There was a big statue of an American eagle to commemorate World War II soldiers. Prabhupada went out of his way to look at it. He said that there is a type of bird that flies from one planet to another that is so big that it could pick up an elephant and then drop it to kill it. Then this bird would eat the elephant. Prabhupada mentioned that because he saw the eagle statue.

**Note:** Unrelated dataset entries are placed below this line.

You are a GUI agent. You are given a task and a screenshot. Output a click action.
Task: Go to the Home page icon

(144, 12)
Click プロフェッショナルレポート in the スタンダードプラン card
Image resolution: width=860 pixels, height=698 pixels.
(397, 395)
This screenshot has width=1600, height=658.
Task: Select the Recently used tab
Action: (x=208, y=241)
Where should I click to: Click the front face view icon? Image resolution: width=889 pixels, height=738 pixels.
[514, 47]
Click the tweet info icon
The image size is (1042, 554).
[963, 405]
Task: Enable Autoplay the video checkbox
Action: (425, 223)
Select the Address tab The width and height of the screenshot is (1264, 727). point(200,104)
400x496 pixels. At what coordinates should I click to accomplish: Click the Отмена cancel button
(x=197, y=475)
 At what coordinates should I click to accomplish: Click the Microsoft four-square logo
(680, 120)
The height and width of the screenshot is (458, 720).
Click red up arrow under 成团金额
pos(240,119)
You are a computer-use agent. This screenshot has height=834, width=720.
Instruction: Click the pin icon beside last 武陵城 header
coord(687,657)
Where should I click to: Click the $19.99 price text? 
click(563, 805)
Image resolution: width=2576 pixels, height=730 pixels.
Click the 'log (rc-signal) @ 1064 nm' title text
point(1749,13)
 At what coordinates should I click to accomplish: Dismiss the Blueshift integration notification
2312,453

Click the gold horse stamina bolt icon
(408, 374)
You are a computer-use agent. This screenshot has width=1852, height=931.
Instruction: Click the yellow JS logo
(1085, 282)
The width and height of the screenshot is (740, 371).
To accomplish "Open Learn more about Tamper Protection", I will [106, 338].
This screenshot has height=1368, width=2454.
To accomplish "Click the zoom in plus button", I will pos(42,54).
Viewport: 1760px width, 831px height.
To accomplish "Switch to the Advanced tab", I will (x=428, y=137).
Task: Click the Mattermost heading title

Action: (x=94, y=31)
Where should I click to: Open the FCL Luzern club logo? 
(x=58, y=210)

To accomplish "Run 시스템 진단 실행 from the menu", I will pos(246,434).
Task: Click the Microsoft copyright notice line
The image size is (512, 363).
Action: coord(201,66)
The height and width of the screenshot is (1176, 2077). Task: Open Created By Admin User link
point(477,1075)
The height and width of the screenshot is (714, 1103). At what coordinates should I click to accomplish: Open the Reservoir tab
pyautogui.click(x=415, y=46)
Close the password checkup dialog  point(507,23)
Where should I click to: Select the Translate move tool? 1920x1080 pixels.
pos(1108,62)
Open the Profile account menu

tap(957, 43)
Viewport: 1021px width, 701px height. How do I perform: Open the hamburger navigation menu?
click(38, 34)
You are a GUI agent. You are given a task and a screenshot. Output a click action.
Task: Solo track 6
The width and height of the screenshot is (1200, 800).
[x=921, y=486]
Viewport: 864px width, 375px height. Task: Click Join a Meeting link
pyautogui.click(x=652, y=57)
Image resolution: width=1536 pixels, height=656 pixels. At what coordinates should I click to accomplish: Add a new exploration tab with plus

Prabhupada was sitting on the lawn in New Vrindavan when some simple neighbor, who had heard that Prabhupada was there, came in his pickup truck. He walked up to Srila Prabhupada, said “Got something for you, Swami,” and plopped a grocery bag on Prabhupada’s lap. On one hand Prabhupada was very large. He had a presence that could fill a whole room. But in reality Prabhupada was not very tall, and he was delicate. Prabhupada was sitting there with this big grocery bag full of vegetables on his lap. He reached inside, pulled out a zucchini, and showed it to everybody. He said, “When someone brings you something from their garden that is love.”
In the afternoon and evening Prabhupada sat in his garden and read with sannyasis and temple presidents. At that time a whole gallery of devotees would look out the temple windows into the garden to see and hear Srila Prabhupada. Gargamuni looked up at us and said, “Get out, get out.” He got heavy with us for looking, because he thought we were bothering Srila Prabhupada. The next day, when no one was there looking, Prabhupada looked up and said, “Where are the devotees?” Someone said, “Gargamuni said that they shouldn’t be there.” Prabhupada said, “Go get them.” Then, with Prabhupada’s permission, we all sat and looked out the windows at Srila Prabhupada in the garden. Prabhupada liked the devotees there. Once he was looking through the newspaper about the moon shot. The headline stated, “One small step for man, one great step for mankind.” Prabhupada flicked through and got to the fourth or fifth page where there was an article about how taxes were going up to pay for the space program. Prabhupada said, “This is their real business. They have made some scheme to squeeze money out of the innocent public. The moon expedition is just a side show.”
A devotee was telling Srila Prabhupada that he was selling prasadam, Bengali sweets, at a stand in front of UC Berkeley. He was going on and on about this. Prabhupada stopped him and asked Tripurari, “How many books did you sell?” Tripurari told him some amazing figure. Prabhupada said, “This is the real Bengali sweet, Caitanya-caritamrta.”
Prabhupada turned to Ekendra, Rupanuga’s son, who was seven or eight years old. He said, “Ekendra, lead kirtan.” Little Ekendra sang “Namah om,” “Shri Krishna Chaitanya,” and “Hare Krishna.” When he was done, Prabhupada called him over and gave him a ten dollar bill. He said, “Buy yourself a red fire engine.” Then Prabhupada said, “Children like the color red.”
A devotee said, “Prabhupada, when I joined I was only eighteen and it was easy for me to follow the principles. Now, so many years later, my life has changed.” He was going on and on. Prabhupada slammed his hand down and said, “Then why did you promise? Only an animal can’t keep his promise.” Prabhupada was so heavy.